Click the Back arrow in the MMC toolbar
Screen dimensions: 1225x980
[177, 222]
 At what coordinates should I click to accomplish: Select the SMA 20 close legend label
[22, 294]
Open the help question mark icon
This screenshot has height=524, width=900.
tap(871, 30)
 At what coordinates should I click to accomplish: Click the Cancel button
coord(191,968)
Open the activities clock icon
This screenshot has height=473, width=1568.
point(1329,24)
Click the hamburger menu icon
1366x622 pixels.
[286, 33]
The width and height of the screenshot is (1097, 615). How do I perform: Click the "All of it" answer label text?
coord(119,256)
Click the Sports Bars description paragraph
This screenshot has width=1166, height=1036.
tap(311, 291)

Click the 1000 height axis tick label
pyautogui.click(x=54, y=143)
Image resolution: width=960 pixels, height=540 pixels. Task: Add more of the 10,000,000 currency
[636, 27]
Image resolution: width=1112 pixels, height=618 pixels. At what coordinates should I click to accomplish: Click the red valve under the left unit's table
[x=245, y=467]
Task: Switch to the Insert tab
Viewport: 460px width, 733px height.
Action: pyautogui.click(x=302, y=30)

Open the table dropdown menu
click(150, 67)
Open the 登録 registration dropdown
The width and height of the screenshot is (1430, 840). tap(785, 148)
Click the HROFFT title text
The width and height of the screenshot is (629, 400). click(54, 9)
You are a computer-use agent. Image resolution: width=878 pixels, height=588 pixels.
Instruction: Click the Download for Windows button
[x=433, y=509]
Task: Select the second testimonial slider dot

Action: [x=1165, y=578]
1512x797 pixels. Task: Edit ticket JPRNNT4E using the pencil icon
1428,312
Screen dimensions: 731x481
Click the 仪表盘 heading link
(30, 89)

→ Exercise goal
Produce an exact copy of the entries above.

→ Solution to this task
Click the Back arrow in the MMC toolbar
Screen dimensions: 1225x980
[177, 222]
 At what coordinates should I click to accomplish: Select the SMA 20 close legend label
[22, 294]
Open the help question mark icon
This screenshot has height=524, width=900.
tap(871, 30)
 At what coordinates should I click to accomplish: Click the Cancel button
coord(191,968)
Open the activities clock icon
This screenshot has height=473, width=1568.
point(1329,24)
Click the hamburger menu icon
1366x622 pixels.
[286, 33]
The width and height of the screenshot is (1097, 615). How do I perform: Click the "All of it" answer label text?
coord(119,256)
Click the Sports Bars description paragraph
This screenshot has width=1166, height=1036.
tap(311, 291)

Click the 1000 height axis tick label
pyautogui.click(x=54, y=143)
Image resolution: width=960 pixels, height=540 pixels. Task: Add more of the 10,000,000 currency
[636, 27]
Image resolution: width=1112 pixels, height=618 pixels. At what coordinates should I click to accomplish: Click the red valve under the left unit's table
[x=245, y=467]
Task: Switch to the Insert tab
Viewport: 460px width, 733px height.
Action: pyautogui.click(x=302, y=30)

Open the table dropdown menu
click(150, 67)
Open the 登録 registration dropdown
The width and height of the screenshot is (1430, 840). tap(785, 148)
Click the HROFFT title text
The width and height of the screenshot is (629, 400). click(54, 9)
You are a computer-use agent. Image resolution: width=878 pixels, height=588 pixels.
Instruction: Click the Download for Windows button
[x=433, y=509]
Task: Select the second testimonial slider dot

Action: [x=1165, y=578]
1512x797 pixels. Task: Edit ticket JPRNNT4E using the pencil icon
1428,312
Screen dimensions: 731x481
Click the 仪表盘 heading link
(30, 89)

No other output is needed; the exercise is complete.